Final answer:
To find sin B, use the formula sin B = b/c. To find cos B, use the formula cos B = a/c. To find tan B, use the formula tan B = b/a.
Step-by-step explanation:
The correct answer is option Triangles, as the question is related to finding trigonometric ratios in a triangle.
- To find sin B, we use the formula sin B = b/c, where b is the length of the side opposite angle B and c is the hypotenuse of the triangle. Substituting the given values, sin B = 12/20 = 0.6.
- To find cos B, we use the formula cos B = a/c, where a is the length of the side adjacent to angle B. Substituting the given values, cos B = 16/20 = 0.8.
- To find tan B, we use the formula tan B = b/a. Substituting the given values, tan B = 12/16 = 0.75.

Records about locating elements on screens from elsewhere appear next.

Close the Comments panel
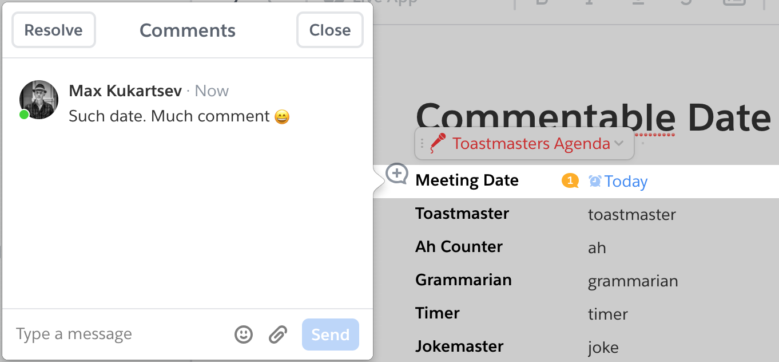This screenshot has width=779, height=362. [x=330, y=30]
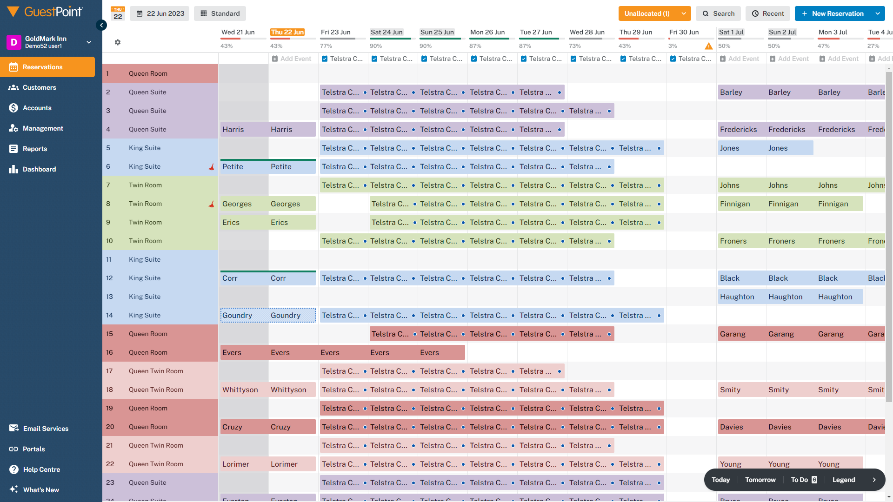The width and height of the screenshot is (893, 502).
Task: Go to the Reports section
Action: tap(35, 149)
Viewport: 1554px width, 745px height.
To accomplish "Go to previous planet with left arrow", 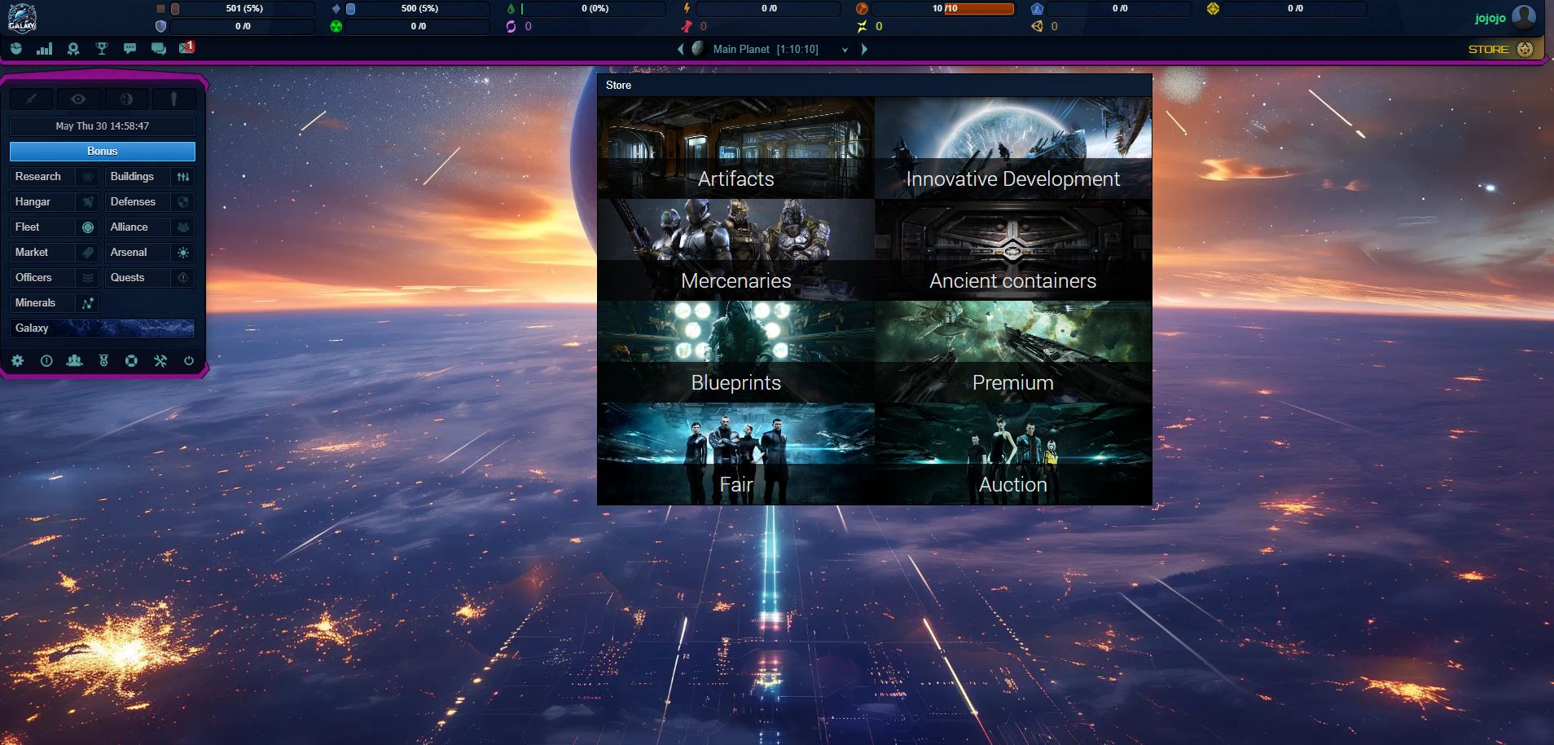I will [680, 49].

The correct answer is that we can find sin B, cos B, and tan B using the given sides of the triangle (a = 16, b = 12, c = 20) and the fact that it’s a right-angled triangle as c, being the longest side, is the hypotenuse. By definition, sin B is opposite/ hypotenuse, so sin B = b/c = 12/20 = 3/5. Cos B is adjacent/hypotenuse, so cos B = a/c = 16/20 = 4/5. Finally, tan B is opposite/adjacent, so tan B = b/a = 12/16 = 3/4.